北野:伝統工芸の固定観念を打ち破ろうという、いまの仕事で生きていく確信をもったきっかけは?
高橋:博士課程の3年目にフランス外務省の招へいで半年パリに住んだときのことです。あらゆるジャンルのアーティストが集まる場所の併設ギャラリーを借りて着物の個展を催しました。そのとき地元のマダムから「着物は世界中どこにもない素晴らしい文化。それに関われてあなたは幸せ。だから続けなさい」と熱弁されて。
それまで私は「自分の国の衣服について学べば、ほかの国の人と違う感性で服づくりができる」と考えていました。
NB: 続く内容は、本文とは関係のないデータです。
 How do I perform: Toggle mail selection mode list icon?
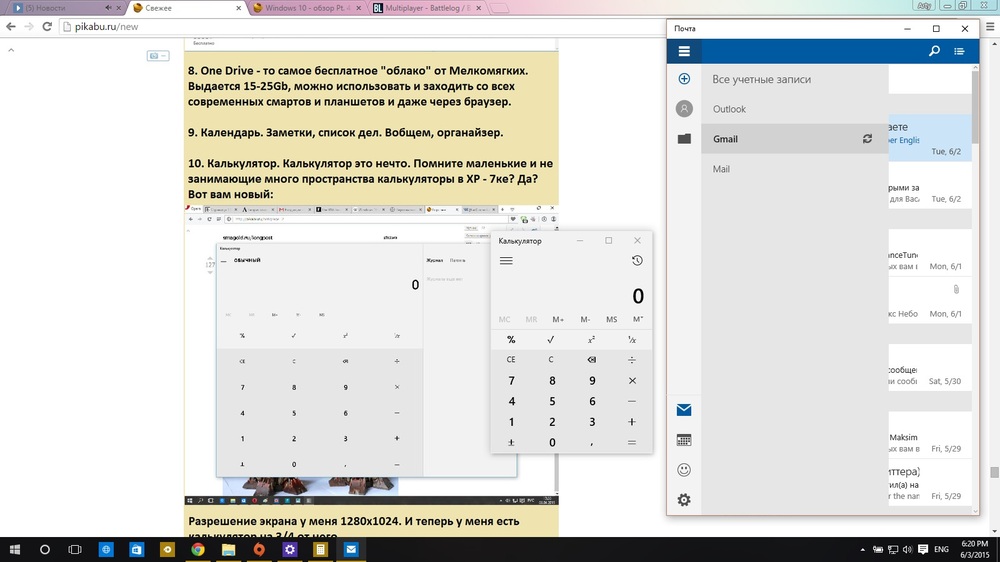960,51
いわばオマケの勉強ですね。でも、現代における着物の存在意義、もっと本質的な側面に目を向けるべきだと考えたんです。
北野:人の成長には「葛藤と手をつなぐ瞬間」が必要だと思うんです。ずっと自分のなかに抱えていた葛藤と、あるタイミングで「この領域なら自分と手をつなげる」と向き合う。それが本当の意味で大人になる、成長することだと私は解釈しています。それが高橋さんには海外で起きた。
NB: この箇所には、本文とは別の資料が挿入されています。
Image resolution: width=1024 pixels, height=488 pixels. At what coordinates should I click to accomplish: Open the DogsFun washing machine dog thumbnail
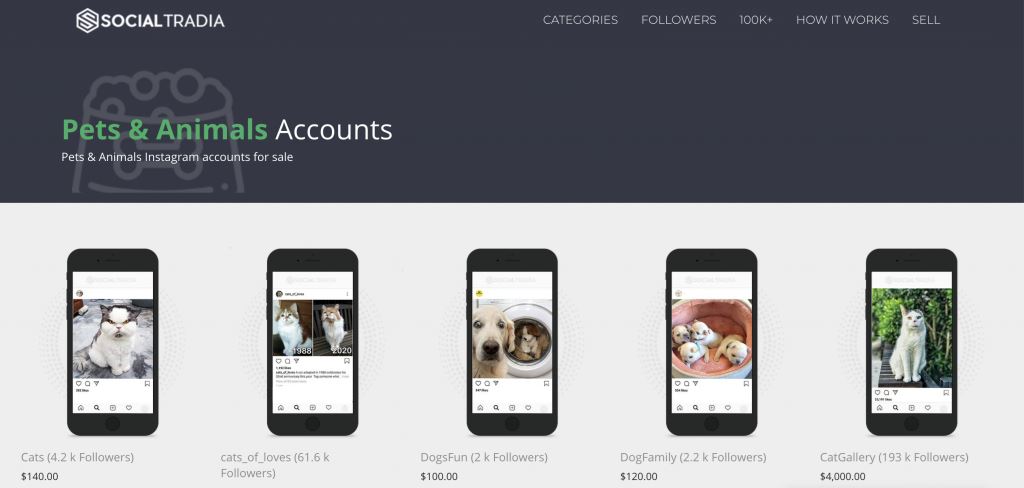pos(512,342)
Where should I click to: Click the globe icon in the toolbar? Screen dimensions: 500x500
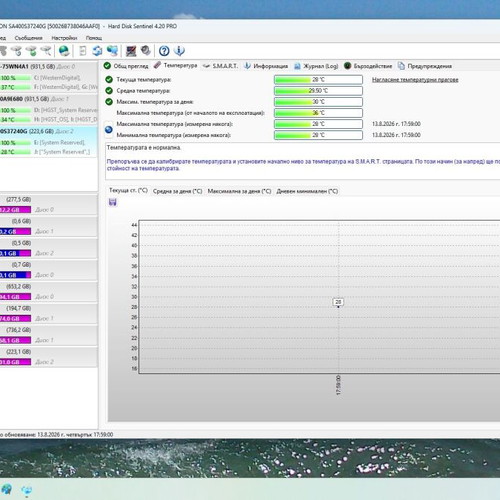click(64, 51)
高橋:もうひとつのきっかけは、会社を立ち上げたばかりのころです。
三宅一生さんが企画したイベントで高座に上がる落語家・柳家花緑さんが着る着物の制作を依頼されたことでした。そこから何度か一生さんとお話しする機会があったのですが、あるとき「僕は着物を置いてきぼりにしてきちゃったから、君、後はよろしく頼むよ」と言ってくださったんですよ。
北野:すごい仕事を託されてしまった。
高橋:中途半端な覚悟では取り組めない。自分が生きている間に、どこまで、何ができるのか……呉服業界に限らず、繊維業界全体が厳しい状況ですから。私ができることは、最終的に目に見える形へ整えることと、発信すること。だから、一緒に制作する職人の方々の存在が本当に大事。でも、跡継ぎがいないという声も多くて「いまを逃したら着物がつくれなくなる」という危機感を感じています。
伝統工芸の世界も時代とともにアップデートされているので、伝統的な素材や道具を使うことはもちろんのこと、ソフトウェアも同時に使える必要がある。住み込みで修行する時代でもないし、学ぶ場も限りなく少ない。引き継ぐ人材を探すのはとても難しいようです。